Propellant Solid fuel
Guidance
system
Unguided

Gimlet was an unguided air-to-air and air-to-surface rocket developed by the United States Navy during the early 1950s. Although it proved successful in testing and was ordered into large-scale production, the arrival of the guided missile as a practical and reliable weapon resulted in the cancellation of the Gimlet rocket in 1957.

Design and development[edit]

The development of the Gimlet rocket began in 1951, with the initiation of development of a 1.5-inch (38 mm) rocket for air-to-air use.[1] Work on the rocket was conducted at the Naval Ordnance Test Station (NOTS) at China Lake, California, and the project was begun at the behest of North American Aviation.[1] in addition, the 1.5-inch rocket was felt as the ideal caliber to 'fill in a gap' in the U.S. Navy's rocket inventory;[1] studies indicated that aircraft could carry six times the number of 1.5-inch rockets as opposed to the then-in-service 2.75-inch (70 mm) Folding Fin Aerial Rocket.[2]

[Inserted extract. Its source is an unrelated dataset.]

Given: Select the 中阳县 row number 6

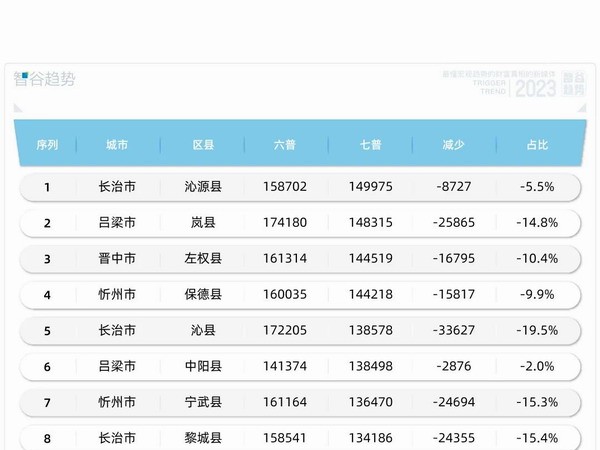Looking at the screenshot, I should [47, 367].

In 1952, however, the Bureau of Ordnance decided that neither the 1.5-inch or 2.75-inch rocket was required; an earlier directive to develop a 2-inch (51 mm) rocket was still outstanding, and it was felt that standardizing on a single caliber of rocket would be in the Navy's best interest.[2] NOTS had initiated development of a rocket of the 2-inch caliber prior to the outbreak of the Korean War; the concept had been shelved with the war effort requiring higher-priority projects such as the Ram anti-tank rocket to be prioritized; now, however, the project was dusted off and development resumed under the name "Gimlet"[2] – a name that, it was said, meant the rocket was to be a "small anti-MiG" weapon; "Gim" being "MiG" backwards, with an added diminutive.[3]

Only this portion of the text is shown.